* Objectif *
Reproduisez à l'identique les lignes de la liste ci-dessous, de celle qui contient « Where should I » jusqu'à la fin de la liste, ces deux bornes incluses. Omettez les images dans votre réponse.
+++++
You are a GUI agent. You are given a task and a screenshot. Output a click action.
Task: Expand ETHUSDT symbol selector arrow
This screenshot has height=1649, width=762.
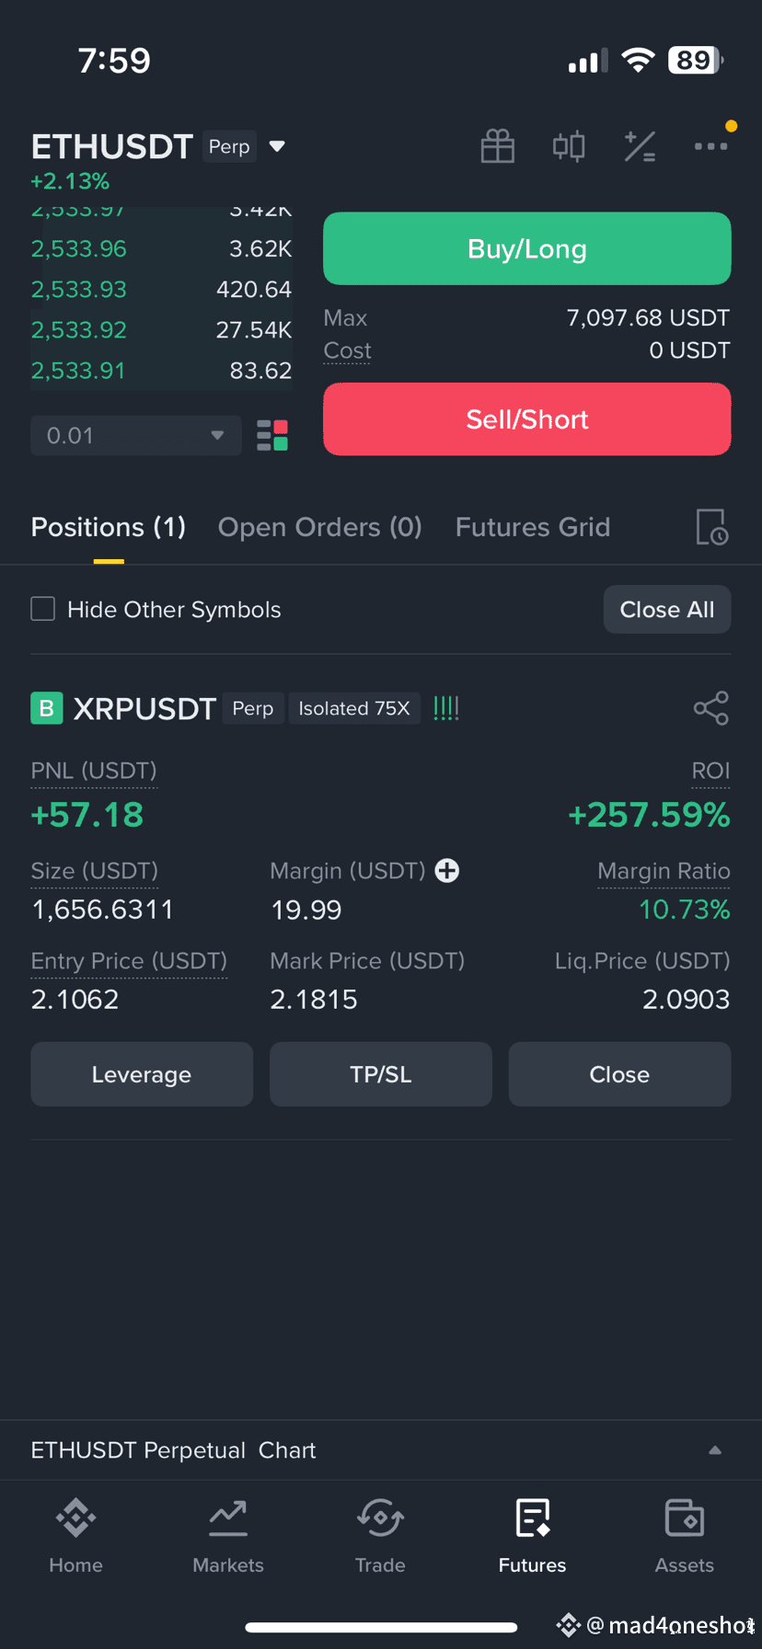pos(277,146)
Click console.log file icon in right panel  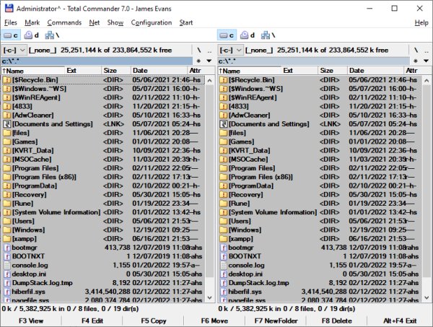pos(223,265)
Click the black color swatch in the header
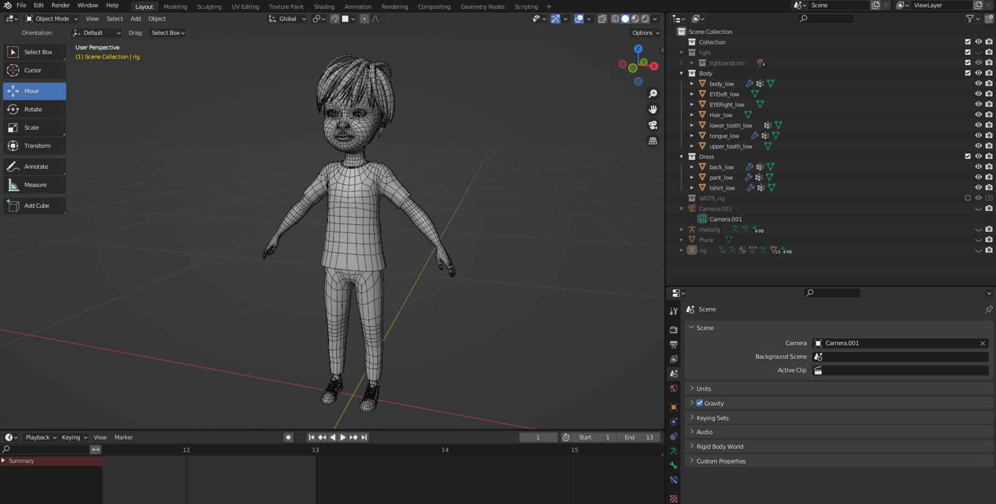This screenshot has width=996, height=504. pos(347,18)
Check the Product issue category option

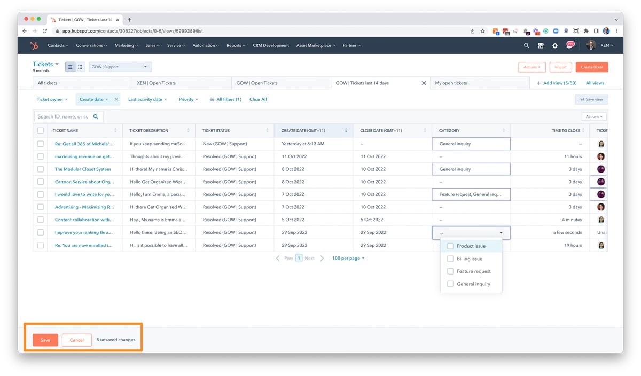450,246
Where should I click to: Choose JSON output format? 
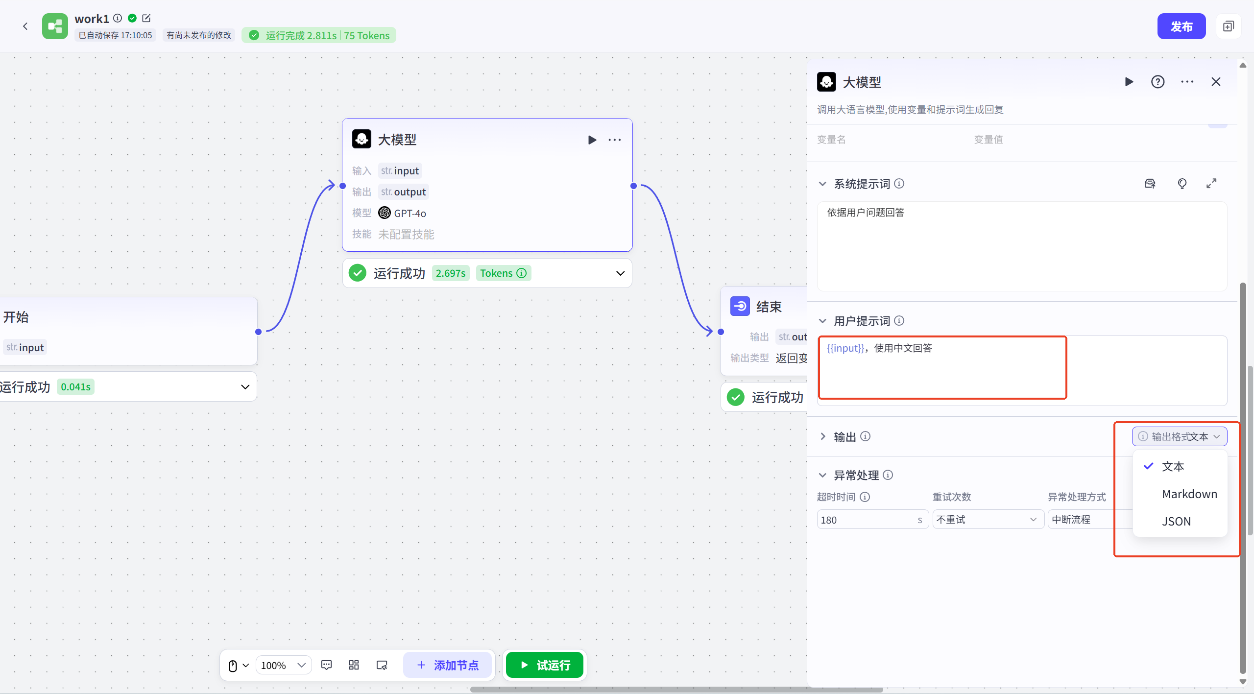click(1176, 521)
+++++
* Réponse rédigée *
Where should I click to: Choose JSON output format? 
click(1176, 521)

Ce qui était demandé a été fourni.